CMG claimed there was an implied term in the 2012 Supplemental Deed that IBRC would not do “anything” to hinder CMG’s marketing of the properties under development to achieve the best price, including by marketing the sale of the loans under the Restated Facilities Agreement in competition with CMG.

IBRC applied for summary judgment on the ground that CMG’s claim had no real prospect of success, as it was contrary to an express term in the Restated Facilities Agreement which permitted IBRC to assign the loans (with the consent of the parent CMG entity) and disclose “any information” about CMG and the loans it considered appropriate to a potential purchaser. At first instance, summary judgment was refused, and IBRC appealed.

Nature of inconsistency

The Court of Appeal allowed the appeal and granted summary judgment.

It is a “cardinal rule” that an implied term must not contradict any express terms of the contract. Lord Justice Beatson (who delivered the leading judgment) analysed the nature of an “inconsistency” between contractual terms, observing that there could be two types: “direct linguistic inconsistency” and “substantive inconsistency”.

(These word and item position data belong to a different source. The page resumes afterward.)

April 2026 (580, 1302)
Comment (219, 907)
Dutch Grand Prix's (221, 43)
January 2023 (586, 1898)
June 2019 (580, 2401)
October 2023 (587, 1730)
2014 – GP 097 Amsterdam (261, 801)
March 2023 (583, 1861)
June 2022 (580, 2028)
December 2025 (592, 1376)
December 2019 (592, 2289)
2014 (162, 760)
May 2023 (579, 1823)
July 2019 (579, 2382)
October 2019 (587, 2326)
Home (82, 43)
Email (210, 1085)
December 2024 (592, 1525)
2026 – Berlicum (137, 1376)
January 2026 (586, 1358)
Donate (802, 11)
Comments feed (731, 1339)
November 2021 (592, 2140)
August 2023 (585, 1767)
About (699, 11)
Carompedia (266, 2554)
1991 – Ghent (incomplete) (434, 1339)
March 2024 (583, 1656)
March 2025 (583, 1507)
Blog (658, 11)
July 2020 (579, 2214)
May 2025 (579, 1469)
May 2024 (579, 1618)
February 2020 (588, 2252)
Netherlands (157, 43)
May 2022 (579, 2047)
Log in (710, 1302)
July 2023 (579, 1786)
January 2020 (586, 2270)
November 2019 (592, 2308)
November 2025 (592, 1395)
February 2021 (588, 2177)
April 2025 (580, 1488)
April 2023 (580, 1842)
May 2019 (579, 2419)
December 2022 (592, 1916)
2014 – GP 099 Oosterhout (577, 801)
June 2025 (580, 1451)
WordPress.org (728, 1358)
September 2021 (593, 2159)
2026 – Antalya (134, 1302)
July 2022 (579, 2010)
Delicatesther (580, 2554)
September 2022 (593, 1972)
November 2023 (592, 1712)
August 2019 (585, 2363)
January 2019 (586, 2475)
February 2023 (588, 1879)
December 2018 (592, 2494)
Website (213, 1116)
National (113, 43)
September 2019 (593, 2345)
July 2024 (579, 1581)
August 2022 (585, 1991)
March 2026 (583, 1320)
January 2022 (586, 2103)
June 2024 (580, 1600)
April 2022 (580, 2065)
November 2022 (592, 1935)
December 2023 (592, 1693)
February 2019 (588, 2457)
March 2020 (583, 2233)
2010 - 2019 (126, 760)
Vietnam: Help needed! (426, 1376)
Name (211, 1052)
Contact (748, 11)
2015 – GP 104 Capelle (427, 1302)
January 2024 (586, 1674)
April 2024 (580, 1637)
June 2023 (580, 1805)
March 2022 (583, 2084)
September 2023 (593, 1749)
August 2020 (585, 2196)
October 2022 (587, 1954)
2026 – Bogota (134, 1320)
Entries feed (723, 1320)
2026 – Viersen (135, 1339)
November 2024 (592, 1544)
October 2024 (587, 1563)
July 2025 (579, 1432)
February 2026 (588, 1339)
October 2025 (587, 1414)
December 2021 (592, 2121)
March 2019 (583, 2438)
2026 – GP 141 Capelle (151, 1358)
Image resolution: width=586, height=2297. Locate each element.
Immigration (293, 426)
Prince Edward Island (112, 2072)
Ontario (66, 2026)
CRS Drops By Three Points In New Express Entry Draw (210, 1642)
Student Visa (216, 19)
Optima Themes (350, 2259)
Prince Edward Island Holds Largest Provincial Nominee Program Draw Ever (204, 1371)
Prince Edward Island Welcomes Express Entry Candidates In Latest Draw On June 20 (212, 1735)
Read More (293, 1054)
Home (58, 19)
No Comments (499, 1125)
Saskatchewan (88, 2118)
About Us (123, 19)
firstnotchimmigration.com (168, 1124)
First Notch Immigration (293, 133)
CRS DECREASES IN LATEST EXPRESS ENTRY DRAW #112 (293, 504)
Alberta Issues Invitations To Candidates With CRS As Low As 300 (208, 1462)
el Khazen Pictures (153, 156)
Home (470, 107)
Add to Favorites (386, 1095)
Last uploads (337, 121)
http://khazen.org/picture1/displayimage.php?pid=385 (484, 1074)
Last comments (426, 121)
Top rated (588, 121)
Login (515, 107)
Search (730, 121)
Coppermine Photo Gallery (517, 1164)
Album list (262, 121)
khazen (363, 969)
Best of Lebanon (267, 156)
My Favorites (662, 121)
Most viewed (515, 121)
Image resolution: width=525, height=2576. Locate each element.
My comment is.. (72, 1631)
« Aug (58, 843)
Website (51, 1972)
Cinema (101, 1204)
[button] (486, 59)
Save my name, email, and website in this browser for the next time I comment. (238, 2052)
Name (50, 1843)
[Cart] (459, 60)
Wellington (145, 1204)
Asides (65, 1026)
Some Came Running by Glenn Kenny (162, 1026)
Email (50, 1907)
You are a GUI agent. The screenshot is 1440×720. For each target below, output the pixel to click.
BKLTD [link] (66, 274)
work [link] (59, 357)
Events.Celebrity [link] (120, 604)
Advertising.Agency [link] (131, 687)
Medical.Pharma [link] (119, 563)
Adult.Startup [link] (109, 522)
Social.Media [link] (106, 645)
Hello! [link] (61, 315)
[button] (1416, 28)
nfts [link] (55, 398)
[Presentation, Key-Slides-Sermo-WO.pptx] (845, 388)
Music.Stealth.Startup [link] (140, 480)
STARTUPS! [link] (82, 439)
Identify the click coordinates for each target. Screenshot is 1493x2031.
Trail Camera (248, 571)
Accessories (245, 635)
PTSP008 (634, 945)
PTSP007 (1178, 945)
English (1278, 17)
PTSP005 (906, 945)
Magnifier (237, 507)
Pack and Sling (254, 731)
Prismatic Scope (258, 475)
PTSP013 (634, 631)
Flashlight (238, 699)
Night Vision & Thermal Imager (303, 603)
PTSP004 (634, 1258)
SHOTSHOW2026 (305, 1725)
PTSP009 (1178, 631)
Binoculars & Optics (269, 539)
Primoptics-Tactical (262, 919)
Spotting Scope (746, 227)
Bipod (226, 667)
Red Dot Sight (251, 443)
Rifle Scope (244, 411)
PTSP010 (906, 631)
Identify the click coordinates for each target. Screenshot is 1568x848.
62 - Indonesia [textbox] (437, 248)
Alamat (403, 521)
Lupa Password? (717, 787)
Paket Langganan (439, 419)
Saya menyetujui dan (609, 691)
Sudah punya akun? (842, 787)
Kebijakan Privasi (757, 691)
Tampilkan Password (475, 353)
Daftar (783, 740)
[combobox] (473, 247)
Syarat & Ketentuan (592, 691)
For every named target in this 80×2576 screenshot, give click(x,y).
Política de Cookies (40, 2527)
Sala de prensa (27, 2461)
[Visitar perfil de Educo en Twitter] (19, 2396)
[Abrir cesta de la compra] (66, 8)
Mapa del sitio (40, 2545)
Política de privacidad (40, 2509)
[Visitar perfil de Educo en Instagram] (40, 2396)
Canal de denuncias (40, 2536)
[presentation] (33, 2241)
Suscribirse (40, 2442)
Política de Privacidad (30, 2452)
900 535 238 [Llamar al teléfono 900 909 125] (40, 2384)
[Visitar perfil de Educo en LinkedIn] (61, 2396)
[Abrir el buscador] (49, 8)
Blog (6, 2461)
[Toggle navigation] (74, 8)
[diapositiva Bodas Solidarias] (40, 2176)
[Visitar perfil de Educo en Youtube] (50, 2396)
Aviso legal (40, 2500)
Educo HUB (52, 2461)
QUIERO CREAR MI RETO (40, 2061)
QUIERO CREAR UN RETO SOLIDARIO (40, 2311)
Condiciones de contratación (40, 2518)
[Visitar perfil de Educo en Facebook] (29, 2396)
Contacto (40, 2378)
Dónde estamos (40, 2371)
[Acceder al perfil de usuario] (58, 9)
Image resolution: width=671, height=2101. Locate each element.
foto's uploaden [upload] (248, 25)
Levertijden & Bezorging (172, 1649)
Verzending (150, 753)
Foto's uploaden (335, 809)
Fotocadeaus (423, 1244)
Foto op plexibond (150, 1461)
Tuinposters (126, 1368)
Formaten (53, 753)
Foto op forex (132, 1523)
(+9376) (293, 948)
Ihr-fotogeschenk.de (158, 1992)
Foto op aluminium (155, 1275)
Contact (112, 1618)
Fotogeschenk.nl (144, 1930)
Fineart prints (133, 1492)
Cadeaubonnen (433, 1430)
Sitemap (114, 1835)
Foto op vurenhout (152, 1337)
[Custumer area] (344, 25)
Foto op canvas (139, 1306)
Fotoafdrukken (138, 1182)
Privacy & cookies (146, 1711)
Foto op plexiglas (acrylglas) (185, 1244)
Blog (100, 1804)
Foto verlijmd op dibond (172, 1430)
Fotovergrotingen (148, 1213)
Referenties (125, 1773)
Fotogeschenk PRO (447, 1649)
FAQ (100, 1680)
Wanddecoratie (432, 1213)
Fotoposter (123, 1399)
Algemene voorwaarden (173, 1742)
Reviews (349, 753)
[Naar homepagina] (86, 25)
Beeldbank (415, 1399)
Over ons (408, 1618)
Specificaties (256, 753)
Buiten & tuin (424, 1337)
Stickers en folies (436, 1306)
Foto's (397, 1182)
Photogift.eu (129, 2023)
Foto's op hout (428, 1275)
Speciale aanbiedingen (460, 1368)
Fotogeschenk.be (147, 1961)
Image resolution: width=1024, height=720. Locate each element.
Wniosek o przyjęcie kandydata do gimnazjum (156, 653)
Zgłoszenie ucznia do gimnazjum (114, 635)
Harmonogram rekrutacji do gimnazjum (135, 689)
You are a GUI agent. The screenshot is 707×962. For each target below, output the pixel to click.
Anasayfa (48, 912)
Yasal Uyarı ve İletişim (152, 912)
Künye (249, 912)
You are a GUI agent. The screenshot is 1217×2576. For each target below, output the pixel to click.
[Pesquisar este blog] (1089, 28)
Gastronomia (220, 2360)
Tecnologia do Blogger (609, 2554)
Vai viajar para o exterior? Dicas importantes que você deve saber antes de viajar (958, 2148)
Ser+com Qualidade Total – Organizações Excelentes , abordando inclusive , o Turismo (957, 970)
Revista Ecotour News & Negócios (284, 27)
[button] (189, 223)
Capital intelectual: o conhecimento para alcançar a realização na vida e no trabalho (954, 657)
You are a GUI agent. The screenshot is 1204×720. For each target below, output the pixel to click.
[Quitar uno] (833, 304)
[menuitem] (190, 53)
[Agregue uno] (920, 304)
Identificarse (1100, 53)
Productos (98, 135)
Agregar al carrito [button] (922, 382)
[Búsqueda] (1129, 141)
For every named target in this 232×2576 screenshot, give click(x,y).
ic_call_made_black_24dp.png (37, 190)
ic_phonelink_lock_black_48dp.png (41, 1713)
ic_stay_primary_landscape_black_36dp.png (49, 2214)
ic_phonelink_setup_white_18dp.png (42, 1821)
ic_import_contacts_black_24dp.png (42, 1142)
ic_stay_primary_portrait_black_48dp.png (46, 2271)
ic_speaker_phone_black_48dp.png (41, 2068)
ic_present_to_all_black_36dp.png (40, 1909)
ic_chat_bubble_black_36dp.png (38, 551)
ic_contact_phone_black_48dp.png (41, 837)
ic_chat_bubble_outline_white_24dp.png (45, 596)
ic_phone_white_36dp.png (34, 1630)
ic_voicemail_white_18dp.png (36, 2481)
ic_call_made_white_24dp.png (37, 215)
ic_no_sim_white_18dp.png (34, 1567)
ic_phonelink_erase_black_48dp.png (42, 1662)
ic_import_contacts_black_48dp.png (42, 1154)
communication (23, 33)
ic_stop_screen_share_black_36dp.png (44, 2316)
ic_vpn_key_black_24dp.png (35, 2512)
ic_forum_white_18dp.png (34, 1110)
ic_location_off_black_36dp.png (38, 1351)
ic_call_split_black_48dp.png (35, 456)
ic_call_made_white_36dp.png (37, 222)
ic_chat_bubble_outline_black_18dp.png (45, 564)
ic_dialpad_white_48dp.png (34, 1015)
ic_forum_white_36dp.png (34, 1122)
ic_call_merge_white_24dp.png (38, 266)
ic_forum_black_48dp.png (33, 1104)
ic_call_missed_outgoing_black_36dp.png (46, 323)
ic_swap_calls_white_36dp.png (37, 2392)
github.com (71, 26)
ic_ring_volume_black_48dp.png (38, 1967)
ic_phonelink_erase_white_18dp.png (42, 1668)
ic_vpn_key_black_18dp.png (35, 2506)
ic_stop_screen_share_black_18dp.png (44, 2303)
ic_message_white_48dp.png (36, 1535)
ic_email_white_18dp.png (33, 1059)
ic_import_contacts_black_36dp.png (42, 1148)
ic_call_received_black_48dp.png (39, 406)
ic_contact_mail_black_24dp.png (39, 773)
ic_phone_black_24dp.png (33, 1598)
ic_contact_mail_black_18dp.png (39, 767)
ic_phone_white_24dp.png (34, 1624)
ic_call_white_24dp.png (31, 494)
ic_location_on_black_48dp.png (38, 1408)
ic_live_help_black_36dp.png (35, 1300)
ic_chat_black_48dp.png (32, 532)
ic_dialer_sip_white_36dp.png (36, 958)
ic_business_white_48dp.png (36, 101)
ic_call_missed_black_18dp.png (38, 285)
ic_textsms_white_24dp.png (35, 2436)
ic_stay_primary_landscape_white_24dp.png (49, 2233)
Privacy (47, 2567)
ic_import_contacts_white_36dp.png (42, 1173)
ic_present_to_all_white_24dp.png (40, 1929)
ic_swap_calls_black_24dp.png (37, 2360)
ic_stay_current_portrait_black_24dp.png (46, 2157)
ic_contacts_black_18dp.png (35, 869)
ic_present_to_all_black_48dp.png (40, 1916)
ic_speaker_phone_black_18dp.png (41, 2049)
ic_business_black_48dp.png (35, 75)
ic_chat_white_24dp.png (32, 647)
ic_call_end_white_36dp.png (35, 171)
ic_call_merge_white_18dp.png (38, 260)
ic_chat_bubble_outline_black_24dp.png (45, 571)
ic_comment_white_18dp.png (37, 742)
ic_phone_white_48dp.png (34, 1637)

His Honour found that the proposed implied term was not linguistically inconsistent with the express terms. On a narrow construction, the proposed implied term did not prevent IBRC from marketing the loans at all: it would only prevent IBRC from marketing the loans in competition with the CMG’s marketing of the properties.

However, was the proposed implied term in substance inconsistent with the express terms of the Restated Facility Agreement? Substantive inconsistency is in issue, where, for example, parties have entered into express obligations with respect to a subject matter, but it is argued that a further term should be implied in relation to the same subject matter.

Lord Justice Beatson found that there was such a substantive inconsistency between the pleaded implied term in the 2012 Supplemental Deed, and the express term of the Restated Facilities Agreement. Notwithstanding the business purpose of the 2012 Supplemental Deed, it had been entered into between commercial parties, against the backdrop of and with the incorporation of the earlier detailed Restated Facilities Agreement.

IBRC’s “express and unrestricted power” to market the loans by disclosing information to potential purchasers could not, as a matter of law, be circumscribed by an implied term. The Restated Facilities Agreement did contain express restrictions on IBRC’s power to market loans (as disclosure of information was limited to potential purchasers). To imply the additional pleaded term in such circumstances would be a significant restriction on IBRC’s power to deal with its assets, and would “cut across IBRC’s entitlement to provide information [to potential purchasers] … in a way which is redolent of uncertainty”. The Court clearly disapproved of the lack of clarity which would arise from implication of the proposed term – as it would be “impossible” for IBRC to know the extent of the prohibited conduct, which would depend on market perceptions (as to whether to loans were being marketed in competition to the properties) outside the control of IBRC.


Where a contract is lengthy and carefully drafted between commercial entities, the courts will be reluctant to imply a further term, even where there is no express conflict. The question of “inconsistency” is not one to be looked at in isolation, or with a narrow approach: rather the Court focuses on the extent to which the parties have otherwise provided for the relevant subject matter in their existing written contractual documents.

In this case, although the commercial purpose in the parties entering the 2012 Supplemental Deed was to enhance the borrower’s ability to achieve the best price for the underlying property assets, it was clear that the express words of the prior facility agreement prevailed when it came to the question of any restrictions on the marketing of the loans.